_WORK INSTRUCTIONS:_
Please pick up the residents' statement on Hawthorne Airport noise and pollution after its last sentence and carry it forward.

_TEXT SHOWN:_

[start]

Residents surrounding Hawthorne Airport deserve better. After eight years of effort working with the City of Hawthorne and Hawthorne Airport LLC on noise, nighttime operations, and pollution concerns, the situation is only getting worse.
Noise complaints are widespread across the seven communities surrounding the airport and we are out of patience. The City and airport operator have not produced a single breakthrough on noise reduction, pollution control, or community protection. Instead, residents face delays, finger-pointing, and meetings that make no progress. The airport was commercialized in 2013 without our input and now we need to figure out a path forward.
We appreciate Archer Aviation engaging with residents and pledging to meet regularly. Their arrival presents opportunities and urgency: Hawthorne must resolve its pattern of marginalizing residents impacted by the commercialization of their airport.
Residents have raised our concerns about Hawthorne multiple times
- The airport became a commercial airport without public input
- Jets flying low and unsafe over neighborhoods
- Departures after midnight waking families across multiple cities
- Leaded aviation gasoline and jet fuel emissions pollute neighborhoods
- Departure paths negatively impacting 30,000 residents in multiple cities
Despite clear issues at Hawthorne, other LA County airports have made measurable progress on noise, nighttime operations, and pollution mitigation. Torrance, Santa Monica, Van Nuys, and Long Beach have made tremendous strides reducing noise. Hawthorne has not.
It is increasingly clear that small municipal airports such as Hawthorne lack the technical, managerial, and financial capacity to meet modern noise-control and safety expectations. That is why we are calling on State, County, and Federal partners to step in and help us.
Residents know what needs to be done
1. Rush Federal, State, and County resources to the 500 residents within the 65 CNEL and the City has yet to help with the soundproofing they are entitled to. These neighbors are being ignored, an environmental injustice.

[end]

_COLLECTED DATA:_

[start]

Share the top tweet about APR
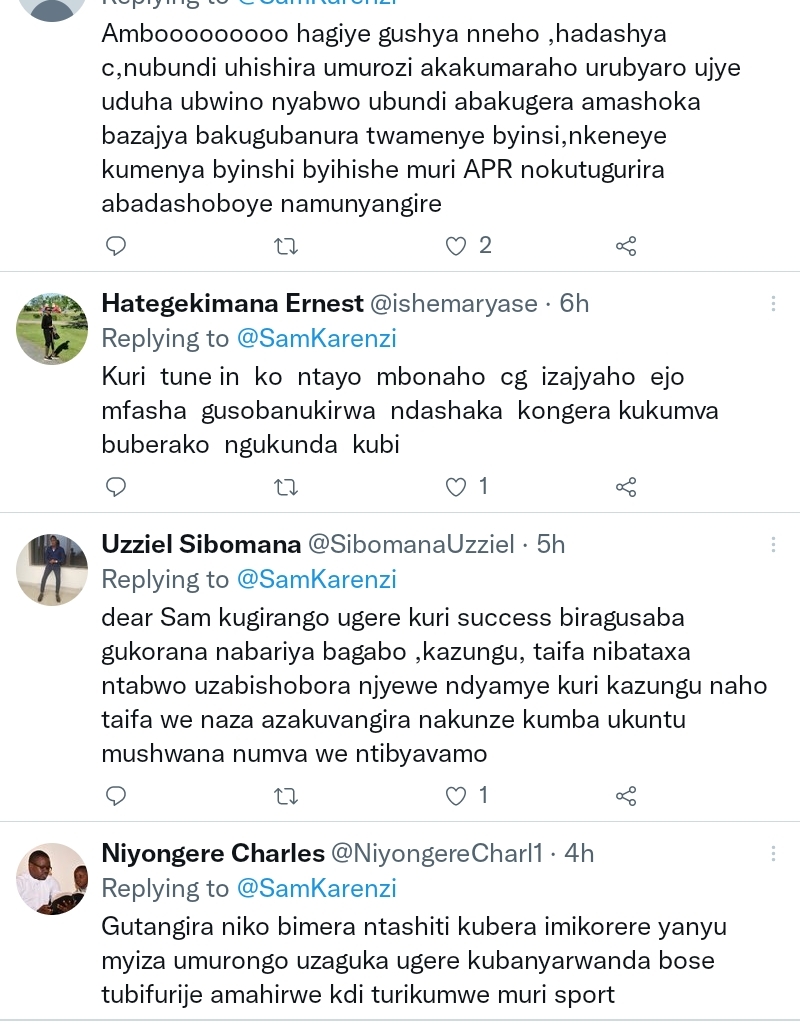 pos(626,246)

[end]

_OUTPUT FOR THIS EXERCISE:_
a. We call on the California Attorney General’s Bureau of Environmental Justice to review the area’s noise and pollution conditions and determine residents’ entitlement to mitigation under FAA standards.
b. The review should include exposure to lead emissions and jet fuel pollutants.
c. Since the Airport has failed to implement the required soundproofing program, and Archer’s expansion is urgent, the State and Los Angeles County should assume responsibility and expedite delivery.
d. Hawthorne residents live closer to a runway than almost anywhere else in the state, some as close as 100–200 feet. Jets frequently depart 100 feet above homes between midnight and 5 a.m.
e. Hawthorne Airport sits in one of the most densely populated residential neighborhoods within the busiest approach airspace in the nation. The City has the most incompatible mix of land uses and that will become more challenging as eVTOLs ramp up.
f. The County should implement a world class noise monitoring, reporting, and automated pilot-deviation notification system funded by the Federal government. Archer will need the system installed in the near term to collect eVTOL noise data as well.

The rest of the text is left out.